Résumer ce roman foisonnant de 600 pages tient de la gageure. Disons qu’un narrateur, très germanophile, à la recherche de la personnalité énigmatique de feu son père, rencontre par hasard Manfred Arius, le dernier descendant d’une lignée prussienne d’architectes et d’aérostiers. S’appuyant, parmi diverses sources et témoignages, sur le dossier rédigé par Götz, un agent de la Stasi, la police politique de la défunte Allemagne de l’Est, il en reconstitue la  vie. C’est celle d’un grand bourgeois converti au communisme dont il épouse toutes les causes et accepte toutes les compromissions.

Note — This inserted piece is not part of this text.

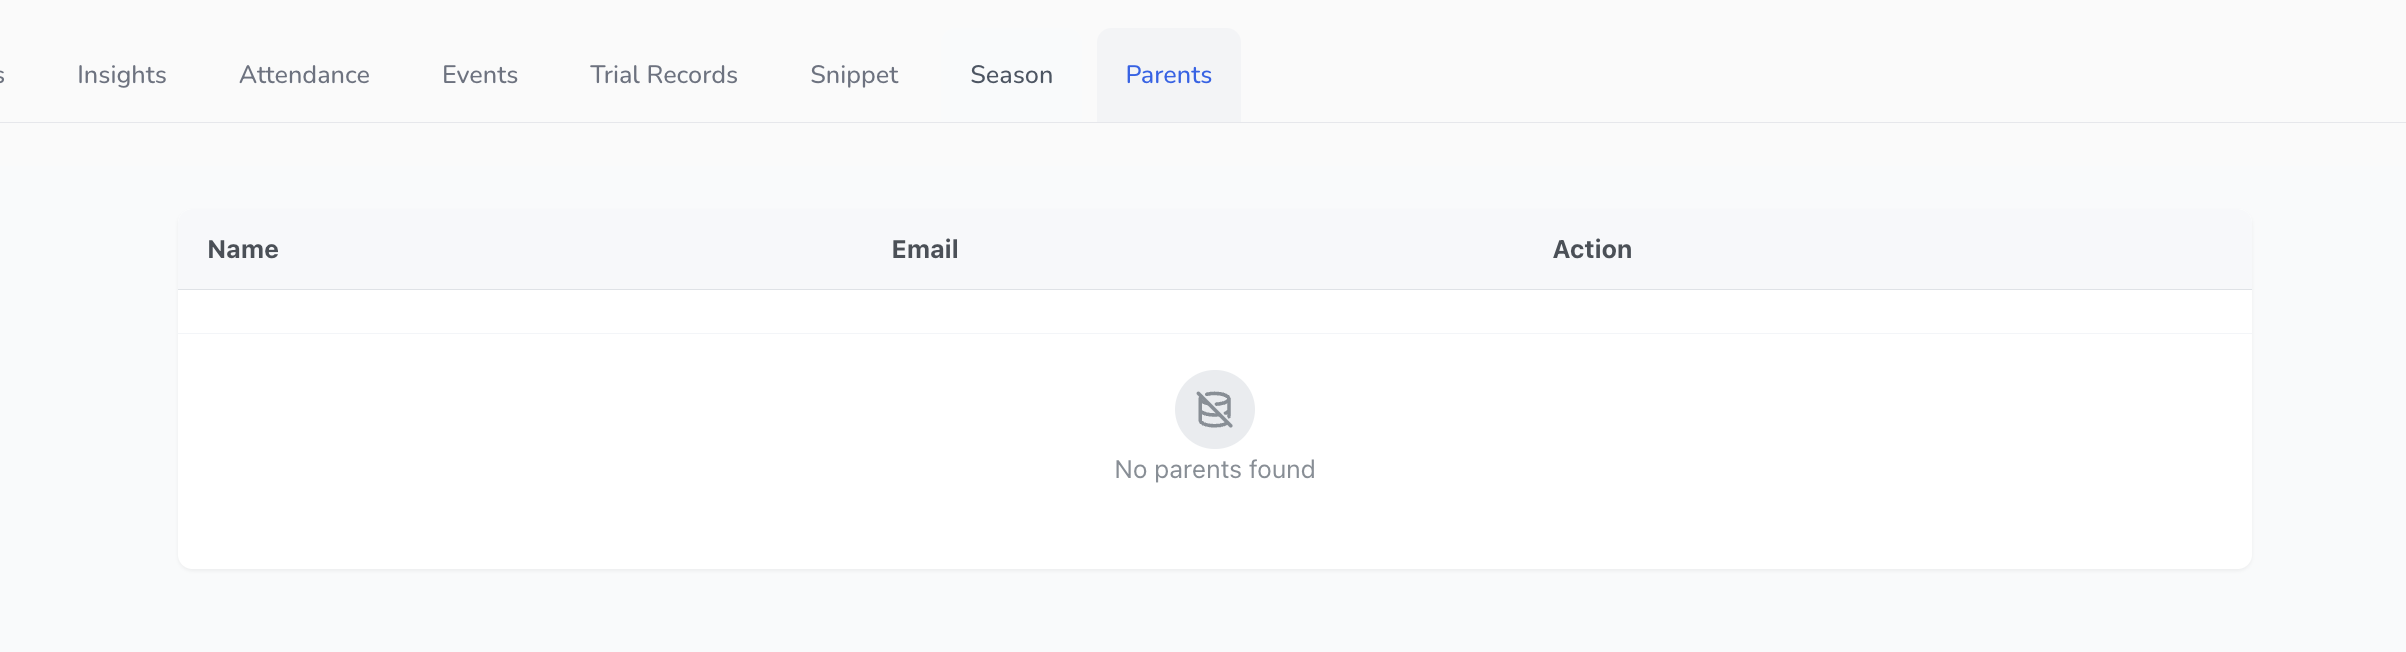Switch to the Season tab
This screenshot has height=652, width=2406.
[1011, 75]
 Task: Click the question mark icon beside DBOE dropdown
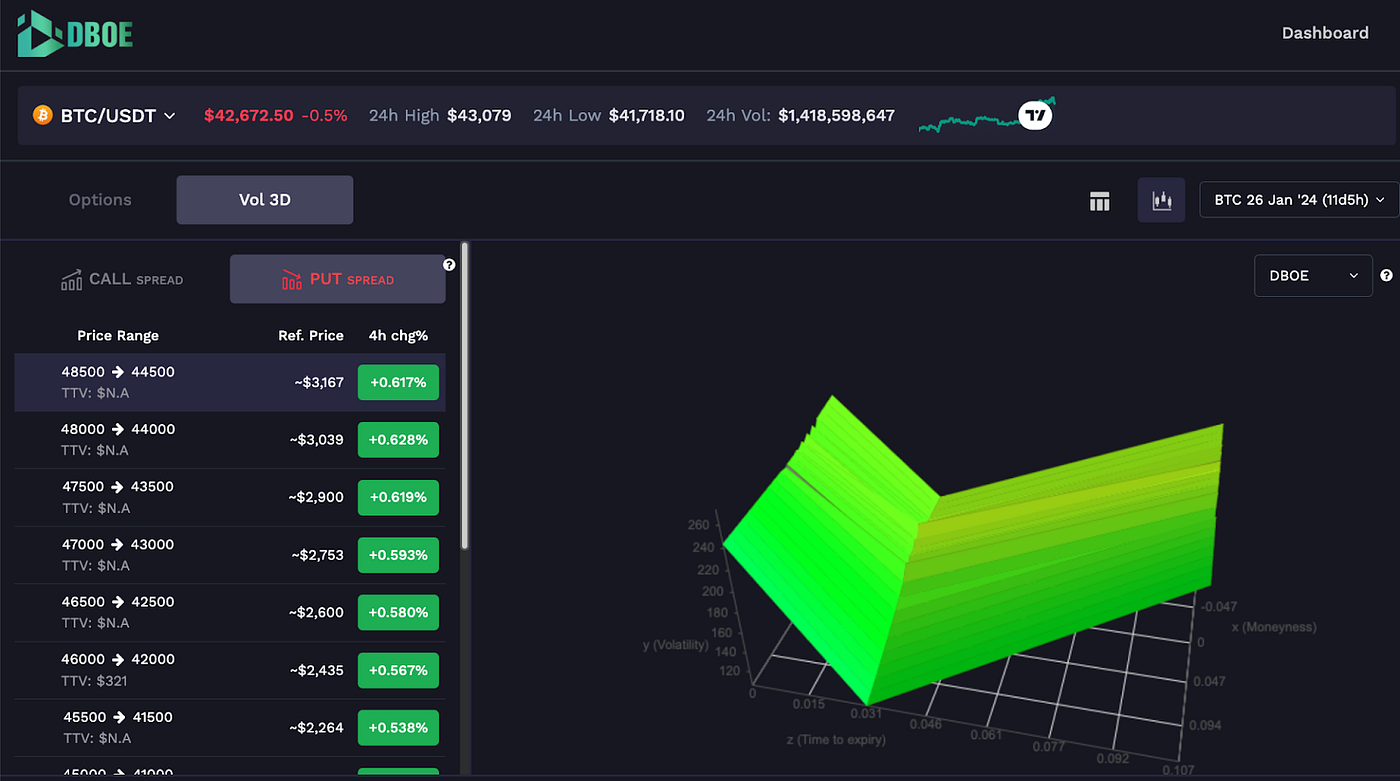click(1386, 275)
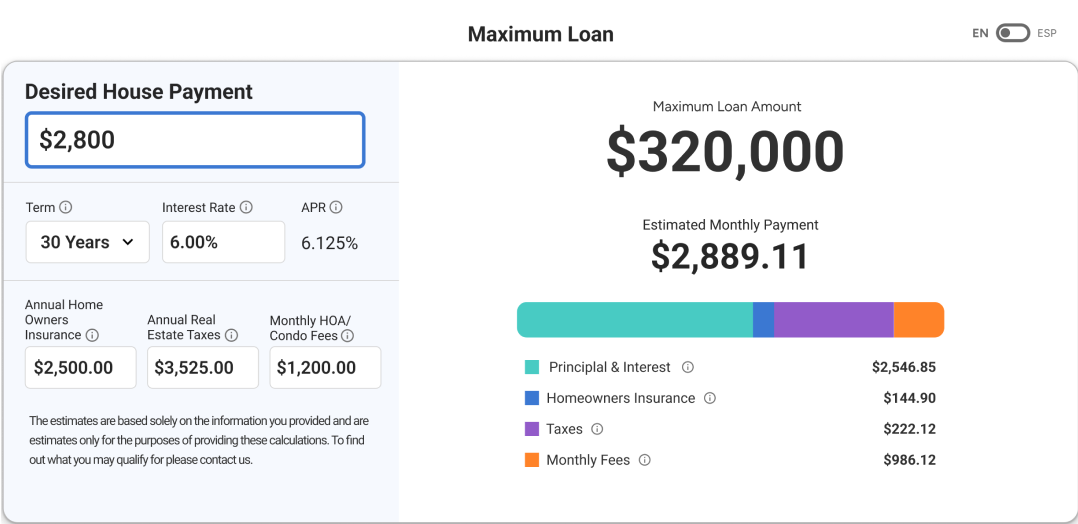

Dominique Pagnier entraîne son lecteur de Vienne à Odessa en 1918, d’Albacete au cœur de la guerre d’Espagne au Potsdam et au Berlin sombres de l’après guerre et de la démocratie populaire, pour finir dans les forêts de Carélie.

Points forts

- Plutôt que le Cénotaphe de Newton, projet d’une vaste sphère imaginée par Etienne-Louis Boullée, mort en 1799, architecte néo-classique comme Ledoux, c’est le cénotaphe du XXème siècle, marqué par la floraison d’utopies sanguinaires, que construit Pagnier.  Les nostalgiques du communisme d’Etat pourront y lire les ravages psychologiques et sociologiques  engendrés par ce monstre de la raison. Généreux et idéaliste, le héros, Arius, se transforme en traître polymorphe, dénonçant successivement ses camarades de combat, les artistes qu’il côtoie…  avant d’envoyer sa propre fille en prison.

- La construction du roman est très habile. Pagnier parvient à assembler toutes les pièces de ce puzzle complexe, dans le temps et dans l’espace, sans complètement désorienter son lecteur.  De façon à stimuler son intérêt, il multiplie les références à des événements ou des bribes d’information qui apparaissent plus tard dans  le  roman.

- Dans un style fluide et ample sans être brillant et malgré un emploi étrange du relatif “quoi“, l’auteur parvient à donner vie à une pléiade de personnages, et à brosser,  grâce à une multitude de détails vrais ou vraisemblables, le tableau d’une société disparue qui n’est pas sans évoquer le beau film de Henckel von Donnersmark, "La Vie des autres".

Quelques réserves

A la réflexion, le personnage de Manfred Arius, central dans le roman, ressemble un peu à une créature de Frankenstein, tant il est un assemblage de tous les types de communistes qui ont traversé le siècle, des mutins de la mer noire aux brigadistes internationaux, en passant par le Komintern et le totalitarisme dans l’Europe orientale. En outre on peine à comprendre qu’un tel mélange de courage et de veulerie puisse coexister dans le même individu.

Encore un mot...

Un formidable roman, passionnant de bout en bout, qui tranche avec les bluettes habituelles de la production romanesque.

Une phrase

« Le but du Komintern était de diffuser le communisme dans tous les pays, pour l’avènement d’un monde enfin gouverné par la dictature paradisiaque du prolétariat. Ce nom de Komintern a toujours pour moi des résonnances mystérieuses et je dois m’émerveiller devant le fait qu’Arius a pris part à cette gigantesque utopie qui secoua l’univers, à laquelle bien des idéalistes sacrifièrent tout et dont Staline précipita la fin. »

L'auteur

Plus connu comme poète que comme romancier, Dominique Pagnier a publié de nombreux poèmes, essais  et est venu plus tard au roman avec la publication, en 1997, des Filles de l’air. Il a manifestement une prédilection pour l’Europe germanique qu’il connaît à l’évidence intimement.